== Vorgegebener Text ==

Ein Medienprodukt wird Kanzlerkandidat der SPD. So war es 2009 mit Frank-Walter Steinmeier, so ist es jetzt mit Peer Steinbrück. Wieder eine sichere Bank für Angela Merkel. In einem beachtlichen Teil der Medien – von der Süddeutschen („Warum Steinbrück die beste Wahl ist“) über die Frankfurter Rundschau („Merkels gefährlichster Gegner“) bis zum Kampagnenmedium SpiegelOnline („Die beste Wahl“) – herrscht Zustimmung, Respekt, Jubel. Doch die Ernüchterung wird spätestens am Wahlabend 2013 groß sein. Wer sich bis dahin nicht betrunken machen will, sollte schon heute auf die Fakten schauen.
Denn Peer Steinbrück täuscht: Er gibt sich als unabhängig und kritisch gegenüber Banken und Spekulanten – und ist doch einer der ihren. Er gebärdet sich als schnoddrig, aber gradlinig und verantwortungsbewusst – tatsächlich leugnet er Verantwortung. Er wird als guter Wahlkämpfer dargestellt – doch er war es nicht und wird es auch nicht sein.
Aber der Reihe nach. Steinbrück ist ein miserabler Makroökonom. Noch im Jahr 2008, als die Signale schon erkennbar auf eine Konjunkturabschwächung hindeuteten, polemisierte er als Finanzminister gegen Konjunkturprogramme. Wenige Wochen später beschloss er sie dann im Kabinett Merkel mit. In seinem dicken Papier vom 26. September mit dem Titel „Vertrauen zurückgewinnen: Ein neuer Anlauf zur Bändigung der Finanzmärkte“ gibt er gleich auf der ersten Seite zu erkennen, dass er den Zusammenhang von Konjunkturbelebung und Schuldenabbau nicht verstanden hat. Er schreibt dort, die „2.000 Milliarden US-Dollar für Konjunkturprogramme“ weltweit seien gleichbedeutend mit neuen Schulden. Er nimmt nicht einmal jetzt, angesichts der Entwicklung in Griechenland und Spanien, die Zusammenhänge wahr: Wenn man die Wirtschaft kaputtspart, dann baut man nicht Schulden ab, sondern auf. Mit Steinbrück als Kanzler oder Vizekanzler werden wir an den Vorurteilen dieser minderbemittelten Ökonomen kleben bleiben. Zulasten aller Menschen, die einen Arbeitsplatz suchen oder Angst um ihren Arbeitsplatz haben.
In seinem Papier taucht auch kein einziger Hinweis darauf auf, dass er die Hauptursache der Euro-Krise verstanden hat: die Auseinanderentwicklung der Wettbewerbsfähigkeit der Euro-Staaten. Steinbrück sieht die Relevanz der Binnennachfrage nicht und bringt wie Bundeskanzlerin Angela Merkel dem Götzen Exportweltmeisterschaft Opfer.

===
== Arbeitsmaterial ==

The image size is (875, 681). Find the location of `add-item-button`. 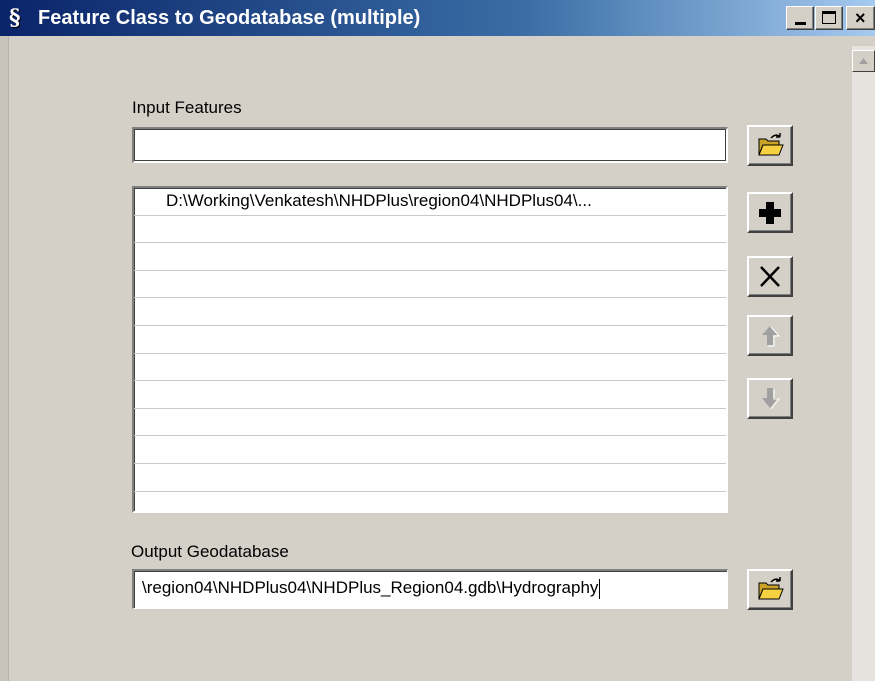

add-item-button is located at coordinates (770, 212).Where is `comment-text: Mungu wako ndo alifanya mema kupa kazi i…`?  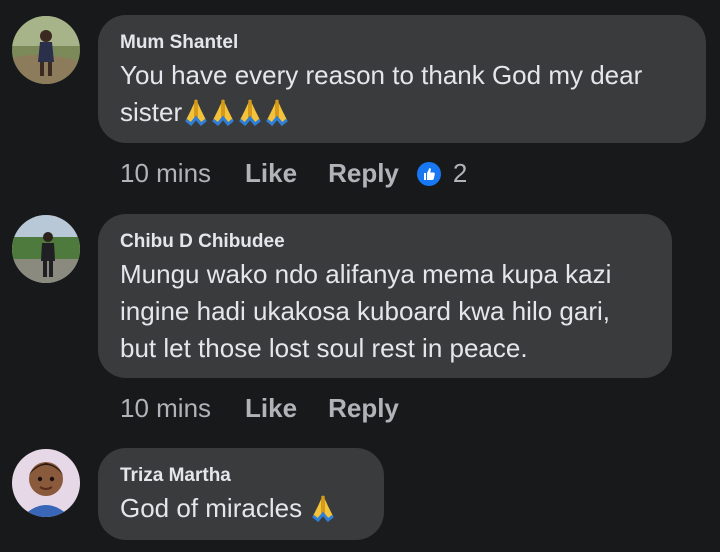
comment-text: Mungu wako ndo alifanya mema kupa kazi i… is located at coordinates (385, 312).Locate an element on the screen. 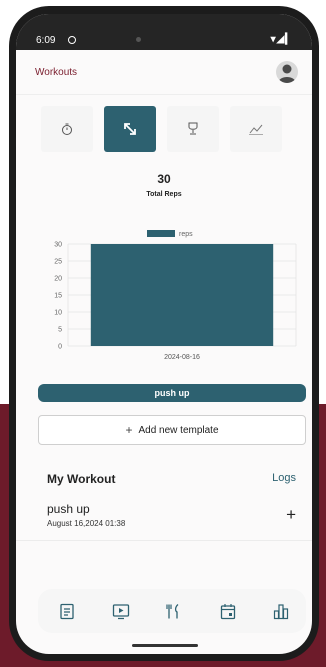  tab-reps is located at coordinates (130, 129).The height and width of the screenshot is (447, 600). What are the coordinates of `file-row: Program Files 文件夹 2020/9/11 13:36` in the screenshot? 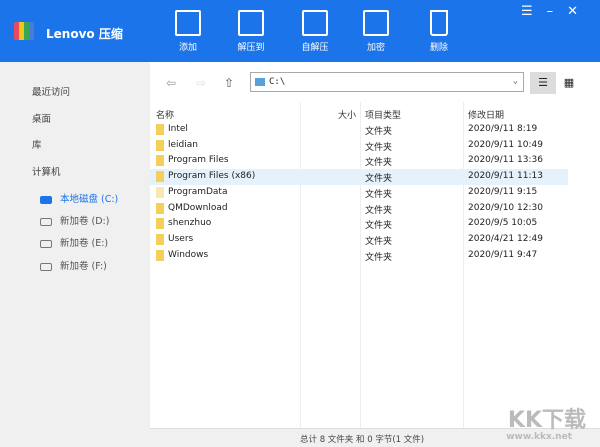 It's located at (359, 161).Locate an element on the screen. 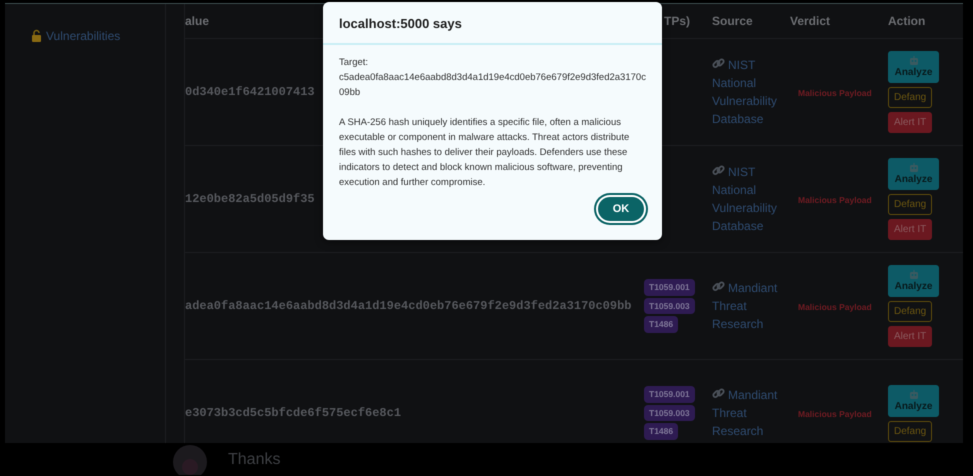  chat-message: Thanks is located at coordinates (254, 460).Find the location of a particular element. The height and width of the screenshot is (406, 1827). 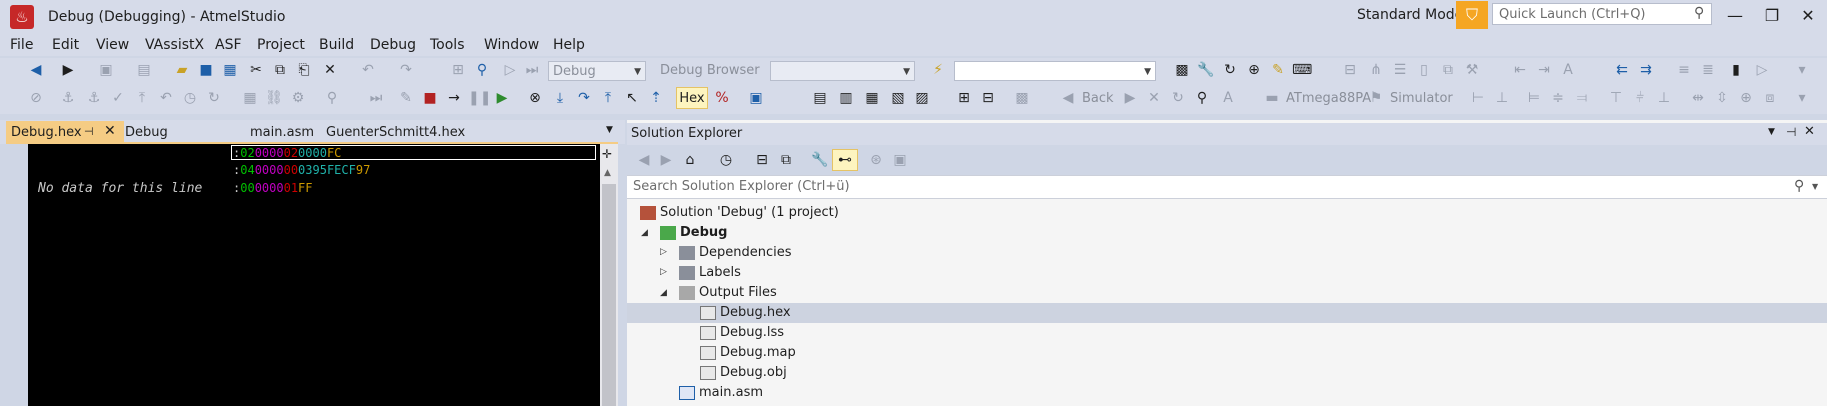

atmel-studio-icon: ♨ is located at coordinates (22, 17).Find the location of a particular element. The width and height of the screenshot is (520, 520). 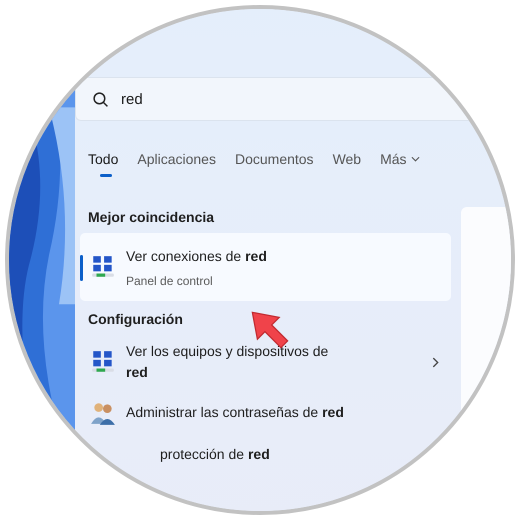

filter-tab: Documentos is located at coordinates (274, 164).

===

Arbeitsaufträge
**a)** Welchen Titel trägt Steinbrücks Papier vom 26. September laut dem Text über Peer Steinbrück?
**b)** Fasse den Text über Peer Steinbrück in zwei Sätzen zusammen.
**c)** Schreibe den Text über Peer Steinbrück im Anschluss an seinen letzten Satz weiter.

Deine Antworten
**a)** „Vertrauen zurückgewinnen: Ein neuer Anlauf zur Bändigung der Finanzmärkte“

**b)** Viele Medien bejubeln Peer Steinbrück als Kanzlerkandidaten der SPD, doch er gibt sich nur als bankenkritisch, leugnet Verantwortung und ist kein guter Wahlkämpfer. Als Ökonom hat er nicht verstanden, dass Sparen in der Krise Schulden aufbaut und dass die Auseinanderentwicklung der Wettbewerbsfähigkeit der Euro-Staaten die Hauptursache der Euro-Krise ist.

**c)**
Steinbrück hat als früherer Finanzminister auch die gravierenden Mängel auf den Finanzmärkten mit zu verantworten, für die er in seinem Papier nun wieder Korrekturen vorschlägt. In der Koalitionsvereinbarung 2005 wird der Deregulierung das Wort geredet. Es wird der Ausbau des Verbriefungsmarktes gefordert. Die Finanzmarktaufsicht soll mit Augenmaß vorgehen – also ein Auge zudrücken. Das alles und vieles mehr seien vordringliche Maßnahmen zur Stärkung des „Finanzplatzes Deutschland“.
Steinbrück betrieb dieses Geschäft, obwohl damals, zwischen 2005 und 2008, die Krise deutscher Finanzinstitutionen schon erkennbar war. Sie hatten schon im Februar 2003 von Kanzler Gerhard Schröder die Unterstützung für eine sogenannte Bad Bank gefordert. Die 2007 auffliegende Krise der Industriekreditbank und die Blase bei der Hypo Real Estate mussten für die Bankenaufsicht, für die wiederum der Bundesfinanzminister zuständig ist, absehbar gewesen sein.
Und jetzt schreibt dieser dafür Verantwortliche in seinem Papier, „aus einem verhältnismäßig kleinen Problem mit US-Immobilienkrediten“ habe „sich eine Finanz- und Bankenkrise“ entwickelt. Das ist unglaublich. Das ist der geläufige Versuch, die Entstehung der Finanzkrise auf die USA abzuschieben.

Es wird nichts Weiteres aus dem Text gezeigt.